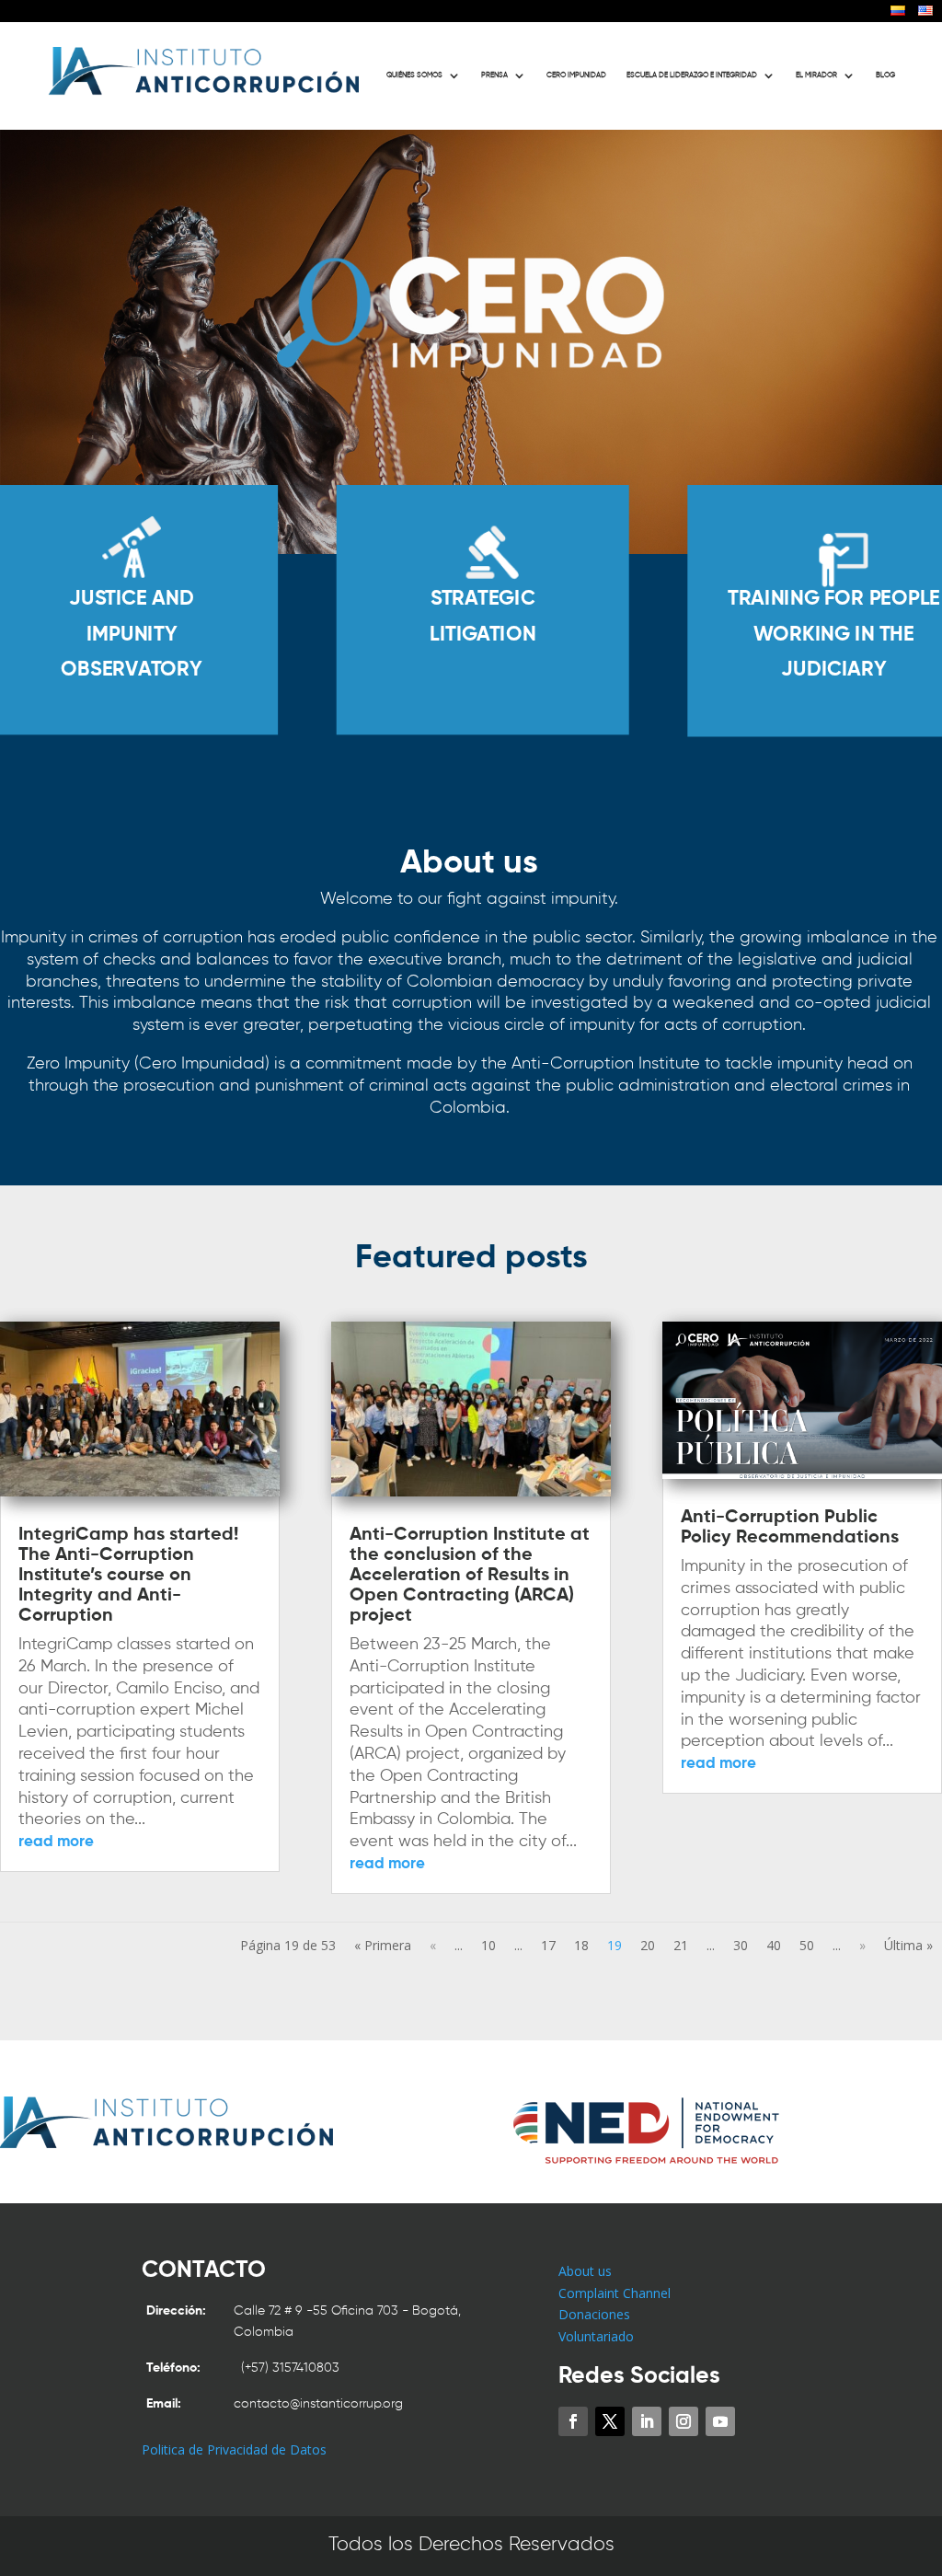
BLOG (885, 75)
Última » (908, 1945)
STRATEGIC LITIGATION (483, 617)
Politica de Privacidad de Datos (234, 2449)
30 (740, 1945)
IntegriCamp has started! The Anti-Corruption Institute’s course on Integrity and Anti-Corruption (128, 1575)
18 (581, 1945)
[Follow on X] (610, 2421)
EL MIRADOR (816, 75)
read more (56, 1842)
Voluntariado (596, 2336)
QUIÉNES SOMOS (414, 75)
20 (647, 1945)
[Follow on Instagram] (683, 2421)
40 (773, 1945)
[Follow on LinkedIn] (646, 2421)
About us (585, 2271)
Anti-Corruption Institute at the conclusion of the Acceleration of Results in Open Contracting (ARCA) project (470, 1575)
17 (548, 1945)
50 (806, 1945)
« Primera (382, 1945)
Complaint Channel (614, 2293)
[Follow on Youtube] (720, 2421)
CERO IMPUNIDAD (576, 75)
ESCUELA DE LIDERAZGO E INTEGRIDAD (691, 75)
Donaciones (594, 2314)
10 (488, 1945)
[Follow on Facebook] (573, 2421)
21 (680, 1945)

▶ _Exercise requirements_
The response should be the listing above, limited to the lines between the one holding "About us (585, 2271)" and the one holding "CERO IMPUNIDAD (576, 75)", inclusive, reproduced exactly.

▶ _Exercise result_
About us (585, 2271)
Anti-Corruption Institute at the conclusion of the Acceleration of Results in Open Contracting (ARCA) project (470, 1575)
17 (548, 1945)
50 (806, 1945)
« Primera (382, 1945)
Complaint Channel (614, 2293)
[Follow on Youtube] (720, 2421)
CERO IMPUNIDAD (576, 75)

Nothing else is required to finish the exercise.